The End of East
Lee’s book, first published in Canada by Knopf as a “New Faces of Fiction” novel, is her first novel, full of promise. Perhaps the story of three generations of the Chans, Chinese immigrants to Canada, is autobiographical, but it’s not a happy read. The cultural isolation caused by racist governments never is.
Seid Quan arrives in Vancouver in 1913 at eighteen hoping to make a good life for himself. He begins his life in Canada, returns to China to find a wife, spends a few happy weeks with her, then it’s back to Canada to scrimp and save so that he can pay head tax to bring her and his son to live with him. Quan dreams of his family being together, but when his son finally arrives, aged fifteen, they are two strangers. It’s heart-rending to read that passage.

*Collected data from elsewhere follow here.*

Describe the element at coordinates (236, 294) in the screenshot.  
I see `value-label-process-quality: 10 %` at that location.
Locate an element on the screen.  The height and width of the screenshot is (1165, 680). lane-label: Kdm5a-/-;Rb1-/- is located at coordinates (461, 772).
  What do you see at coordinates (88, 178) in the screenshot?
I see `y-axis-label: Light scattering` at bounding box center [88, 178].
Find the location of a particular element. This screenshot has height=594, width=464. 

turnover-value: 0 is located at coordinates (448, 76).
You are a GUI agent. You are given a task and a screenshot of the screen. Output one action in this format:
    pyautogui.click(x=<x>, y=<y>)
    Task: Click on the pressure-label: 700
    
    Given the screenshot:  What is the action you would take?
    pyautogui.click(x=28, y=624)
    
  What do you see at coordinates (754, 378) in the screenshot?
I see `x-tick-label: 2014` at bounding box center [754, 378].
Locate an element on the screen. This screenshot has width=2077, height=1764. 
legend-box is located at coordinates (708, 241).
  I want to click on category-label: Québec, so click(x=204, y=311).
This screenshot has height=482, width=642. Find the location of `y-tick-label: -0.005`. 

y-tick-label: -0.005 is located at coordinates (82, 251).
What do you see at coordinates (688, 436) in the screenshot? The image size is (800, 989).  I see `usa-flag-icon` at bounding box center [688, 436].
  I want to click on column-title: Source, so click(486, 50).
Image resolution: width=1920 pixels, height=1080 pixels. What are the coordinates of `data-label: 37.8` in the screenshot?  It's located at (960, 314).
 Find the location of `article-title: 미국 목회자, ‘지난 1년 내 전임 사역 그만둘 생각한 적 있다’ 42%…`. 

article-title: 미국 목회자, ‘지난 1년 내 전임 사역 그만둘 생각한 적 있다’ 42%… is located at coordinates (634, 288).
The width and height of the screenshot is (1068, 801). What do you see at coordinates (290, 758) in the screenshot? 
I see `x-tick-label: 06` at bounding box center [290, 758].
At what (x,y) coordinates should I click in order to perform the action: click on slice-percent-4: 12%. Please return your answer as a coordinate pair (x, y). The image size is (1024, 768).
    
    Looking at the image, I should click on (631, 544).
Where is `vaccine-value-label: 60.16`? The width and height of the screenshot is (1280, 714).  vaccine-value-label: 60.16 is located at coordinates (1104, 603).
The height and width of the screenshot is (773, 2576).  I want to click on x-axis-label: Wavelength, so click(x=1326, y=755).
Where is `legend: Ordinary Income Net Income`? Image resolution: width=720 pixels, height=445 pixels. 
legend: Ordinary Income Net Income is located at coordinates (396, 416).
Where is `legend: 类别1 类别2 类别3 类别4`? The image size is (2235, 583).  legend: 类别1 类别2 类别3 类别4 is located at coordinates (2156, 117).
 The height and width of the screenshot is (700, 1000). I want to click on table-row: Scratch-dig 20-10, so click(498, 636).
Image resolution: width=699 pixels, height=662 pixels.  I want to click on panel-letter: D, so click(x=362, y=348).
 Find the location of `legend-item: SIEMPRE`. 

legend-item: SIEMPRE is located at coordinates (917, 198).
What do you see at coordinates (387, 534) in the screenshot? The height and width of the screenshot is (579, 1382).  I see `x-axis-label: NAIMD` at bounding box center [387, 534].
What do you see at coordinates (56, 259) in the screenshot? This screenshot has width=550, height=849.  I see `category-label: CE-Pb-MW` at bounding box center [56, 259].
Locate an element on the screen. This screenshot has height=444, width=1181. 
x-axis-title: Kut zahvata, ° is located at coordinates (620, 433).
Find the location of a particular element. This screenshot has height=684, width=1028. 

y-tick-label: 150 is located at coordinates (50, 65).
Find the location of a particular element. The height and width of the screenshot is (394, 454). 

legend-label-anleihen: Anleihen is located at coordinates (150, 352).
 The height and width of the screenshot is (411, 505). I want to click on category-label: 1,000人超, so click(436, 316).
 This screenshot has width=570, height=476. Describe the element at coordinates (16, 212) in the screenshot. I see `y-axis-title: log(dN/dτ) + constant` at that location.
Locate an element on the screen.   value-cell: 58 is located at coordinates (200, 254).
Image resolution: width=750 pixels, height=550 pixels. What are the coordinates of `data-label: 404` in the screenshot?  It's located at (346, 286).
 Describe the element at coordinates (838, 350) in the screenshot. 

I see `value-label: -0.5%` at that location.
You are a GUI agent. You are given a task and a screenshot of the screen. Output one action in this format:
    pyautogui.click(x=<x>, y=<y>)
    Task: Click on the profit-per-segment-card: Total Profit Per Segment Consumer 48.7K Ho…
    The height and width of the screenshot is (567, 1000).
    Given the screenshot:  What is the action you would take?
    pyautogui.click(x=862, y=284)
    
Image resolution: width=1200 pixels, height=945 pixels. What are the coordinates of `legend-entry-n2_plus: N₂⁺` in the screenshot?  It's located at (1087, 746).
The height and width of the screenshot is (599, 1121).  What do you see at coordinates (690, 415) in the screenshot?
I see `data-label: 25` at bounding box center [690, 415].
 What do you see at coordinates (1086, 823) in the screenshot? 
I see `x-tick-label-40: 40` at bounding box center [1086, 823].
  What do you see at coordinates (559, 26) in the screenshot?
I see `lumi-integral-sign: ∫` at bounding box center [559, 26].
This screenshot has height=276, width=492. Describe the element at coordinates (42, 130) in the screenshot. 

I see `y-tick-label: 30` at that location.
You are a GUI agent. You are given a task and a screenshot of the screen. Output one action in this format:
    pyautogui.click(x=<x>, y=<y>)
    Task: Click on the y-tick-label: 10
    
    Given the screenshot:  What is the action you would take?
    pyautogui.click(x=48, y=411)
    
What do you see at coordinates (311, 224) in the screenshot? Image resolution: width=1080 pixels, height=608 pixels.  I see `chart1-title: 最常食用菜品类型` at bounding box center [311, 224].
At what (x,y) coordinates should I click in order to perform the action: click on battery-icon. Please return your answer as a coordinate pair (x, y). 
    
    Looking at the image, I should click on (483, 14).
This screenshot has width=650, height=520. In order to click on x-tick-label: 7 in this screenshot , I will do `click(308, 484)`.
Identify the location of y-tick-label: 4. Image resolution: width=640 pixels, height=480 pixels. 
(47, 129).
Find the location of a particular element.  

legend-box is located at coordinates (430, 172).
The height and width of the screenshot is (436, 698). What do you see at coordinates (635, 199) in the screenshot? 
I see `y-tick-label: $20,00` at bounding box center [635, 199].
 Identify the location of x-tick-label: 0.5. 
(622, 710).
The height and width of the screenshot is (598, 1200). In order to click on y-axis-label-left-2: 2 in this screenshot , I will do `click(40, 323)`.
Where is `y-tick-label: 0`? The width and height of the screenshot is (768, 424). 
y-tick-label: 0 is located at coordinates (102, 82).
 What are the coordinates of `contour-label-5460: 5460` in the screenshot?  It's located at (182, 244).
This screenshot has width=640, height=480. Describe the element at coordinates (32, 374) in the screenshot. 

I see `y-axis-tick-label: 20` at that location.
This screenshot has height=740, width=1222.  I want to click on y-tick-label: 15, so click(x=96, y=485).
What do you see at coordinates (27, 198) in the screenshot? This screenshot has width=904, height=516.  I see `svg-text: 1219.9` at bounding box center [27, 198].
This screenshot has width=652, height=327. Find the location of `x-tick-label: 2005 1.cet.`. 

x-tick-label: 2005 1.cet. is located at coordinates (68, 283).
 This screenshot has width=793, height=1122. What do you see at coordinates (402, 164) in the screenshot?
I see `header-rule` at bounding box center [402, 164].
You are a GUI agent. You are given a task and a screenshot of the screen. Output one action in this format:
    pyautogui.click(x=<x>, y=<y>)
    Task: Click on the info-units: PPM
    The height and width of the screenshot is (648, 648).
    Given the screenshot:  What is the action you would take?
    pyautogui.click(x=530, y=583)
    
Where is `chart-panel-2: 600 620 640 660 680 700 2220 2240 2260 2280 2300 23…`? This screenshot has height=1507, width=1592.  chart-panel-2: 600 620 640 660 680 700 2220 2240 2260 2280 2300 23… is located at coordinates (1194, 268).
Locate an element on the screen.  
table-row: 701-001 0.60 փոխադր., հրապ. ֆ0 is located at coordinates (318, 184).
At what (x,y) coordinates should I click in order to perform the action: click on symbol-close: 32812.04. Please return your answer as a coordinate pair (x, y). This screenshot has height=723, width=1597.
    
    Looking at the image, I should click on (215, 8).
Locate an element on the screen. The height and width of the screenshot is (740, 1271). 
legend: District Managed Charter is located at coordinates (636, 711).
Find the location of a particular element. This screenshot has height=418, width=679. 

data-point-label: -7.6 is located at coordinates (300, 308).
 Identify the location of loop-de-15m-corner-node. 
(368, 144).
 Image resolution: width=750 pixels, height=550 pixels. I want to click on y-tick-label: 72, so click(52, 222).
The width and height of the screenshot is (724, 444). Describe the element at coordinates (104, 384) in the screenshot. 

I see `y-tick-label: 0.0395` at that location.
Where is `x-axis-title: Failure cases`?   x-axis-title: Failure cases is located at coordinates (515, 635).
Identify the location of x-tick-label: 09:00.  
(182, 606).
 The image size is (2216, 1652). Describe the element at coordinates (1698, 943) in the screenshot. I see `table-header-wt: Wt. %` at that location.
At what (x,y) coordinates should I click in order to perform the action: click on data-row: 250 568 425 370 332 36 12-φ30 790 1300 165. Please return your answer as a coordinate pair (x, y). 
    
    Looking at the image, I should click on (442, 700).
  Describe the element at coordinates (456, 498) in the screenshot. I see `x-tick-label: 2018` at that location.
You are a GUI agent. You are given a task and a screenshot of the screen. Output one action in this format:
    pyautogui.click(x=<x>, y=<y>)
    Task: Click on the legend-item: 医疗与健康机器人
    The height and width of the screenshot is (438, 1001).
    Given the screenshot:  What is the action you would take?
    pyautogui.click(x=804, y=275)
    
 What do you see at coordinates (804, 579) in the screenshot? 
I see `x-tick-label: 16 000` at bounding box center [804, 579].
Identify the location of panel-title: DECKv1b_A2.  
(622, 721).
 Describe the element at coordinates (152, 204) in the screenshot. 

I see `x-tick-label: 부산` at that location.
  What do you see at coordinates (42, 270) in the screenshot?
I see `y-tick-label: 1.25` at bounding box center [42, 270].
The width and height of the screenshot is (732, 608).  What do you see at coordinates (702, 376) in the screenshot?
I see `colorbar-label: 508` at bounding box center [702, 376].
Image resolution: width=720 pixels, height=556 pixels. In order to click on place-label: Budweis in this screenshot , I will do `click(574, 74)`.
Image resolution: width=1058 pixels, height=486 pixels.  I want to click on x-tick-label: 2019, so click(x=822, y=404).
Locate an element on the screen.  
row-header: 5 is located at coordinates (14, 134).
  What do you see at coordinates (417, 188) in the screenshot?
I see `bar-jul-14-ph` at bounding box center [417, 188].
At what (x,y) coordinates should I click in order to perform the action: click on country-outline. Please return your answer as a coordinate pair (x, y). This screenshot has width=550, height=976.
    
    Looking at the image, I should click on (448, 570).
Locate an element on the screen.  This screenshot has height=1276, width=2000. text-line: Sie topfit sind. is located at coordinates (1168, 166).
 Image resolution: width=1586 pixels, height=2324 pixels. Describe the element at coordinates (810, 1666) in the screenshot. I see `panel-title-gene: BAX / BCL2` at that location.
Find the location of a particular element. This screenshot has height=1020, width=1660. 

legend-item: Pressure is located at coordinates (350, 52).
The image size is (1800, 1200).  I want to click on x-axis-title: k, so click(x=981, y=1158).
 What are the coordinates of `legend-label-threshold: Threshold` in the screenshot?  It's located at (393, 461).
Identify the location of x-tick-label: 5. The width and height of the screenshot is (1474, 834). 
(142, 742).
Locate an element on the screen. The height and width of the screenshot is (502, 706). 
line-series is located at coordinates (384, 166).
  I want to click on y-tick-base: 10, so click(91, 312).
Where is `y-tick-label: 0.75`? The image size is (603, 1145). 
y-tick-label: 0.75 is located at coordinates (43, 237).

As he works and waits, Seid Quan lives like a hermit in China Town, and his steady habits and determination find him working his way into a barber’s shop. He remains there for the rest of his life, saving for his wife and son, earning enough for a little house and garden away from China Town. He is respected for his determination and his discipline, but he is lonely, for his wife and son will always be close, and the family he longed for will never be his – those years apart prevent it.
The book has a present-day narrator, the mixed up young Chinese-Canadian granddaughter, who takes us between the past hell of her dreadful family life, her present hell of a life and of her grandfather’s and father’s lives. The weave didn’t quite work for me; I ended up with little sympathy for anyone except the grandfather. However, it’s a fascinating book and worth reading.